Sometimes bad practices seem to be the fault of only part of the Industry, such as the distributors of media. Let’s say a movie is produced by one company but then the distributing rights belong to other company. Problems arrive when the distributing companies insist on knowing the target they have, most of the times underestimating (or overestimating) their needs and wants. So that’s one view on why records or movie stores are so full of garbage and some things are just not available in your country. Some can argue further and say that the industry is the one determining what media products (or artists) should someone consume, so that’s why we have the Justin Biebers or the boy/girl band of the moment. But then, what would be a natural answer to a market over saturated with bad media?
Region Lock Bullshit
Cannot be called in a different way. We have seen region locks on DVDs, Blurays, etc. For the industry, people will be born, grow, multiply and die in the same part of the planet, and they would never buy anything in any other part if they happen to travel. What about international students or people for whatever reason has to move to another country, the Industry doesn’t seem to know this actually happens. Moreover, people in some parts of the world do not deserve to be able to buy some media products.

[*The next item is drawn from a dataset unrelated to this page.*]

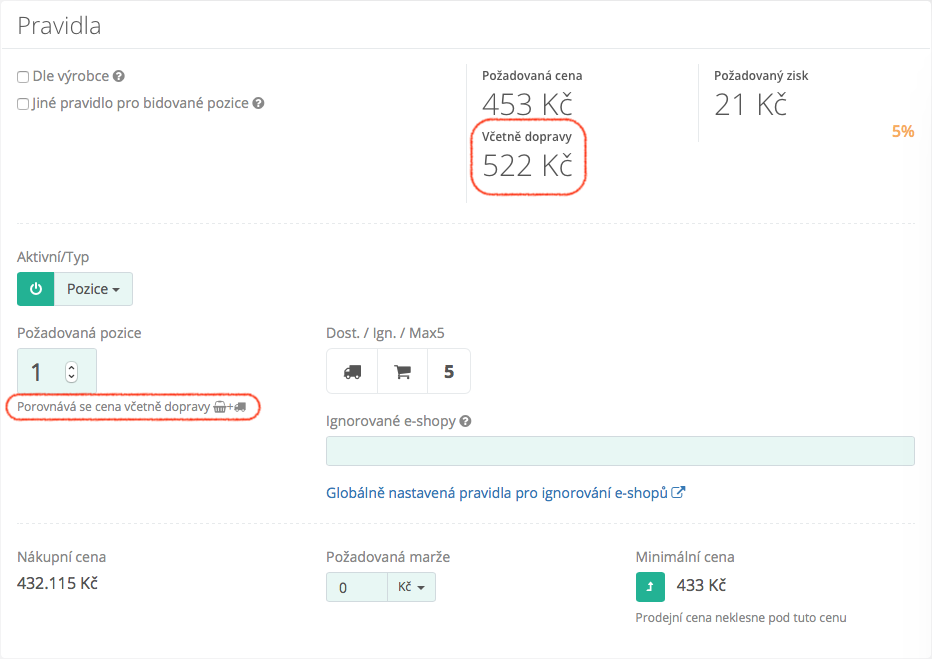Click the orange 5% profit percentage

(902, 131)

This content is not available in your location
Similar somehow to the region lock bullshit. How many times have you seen this on YouTube or even in official websites? Internet is not supposed to be World Wide? And then they talk about internationalization, globalization and all that gibberish that it is said to be the norm in this day but it isn’t because of things like that. Why something that is available freely in the US cannot be available in Estonia? Often the official answer is accepted, sound plausible, but I think this shouldn’t be happening. If someone just wants to see something on the Web just to be sure before running to the store and buy it. Why shouldn’t this person be allowed to?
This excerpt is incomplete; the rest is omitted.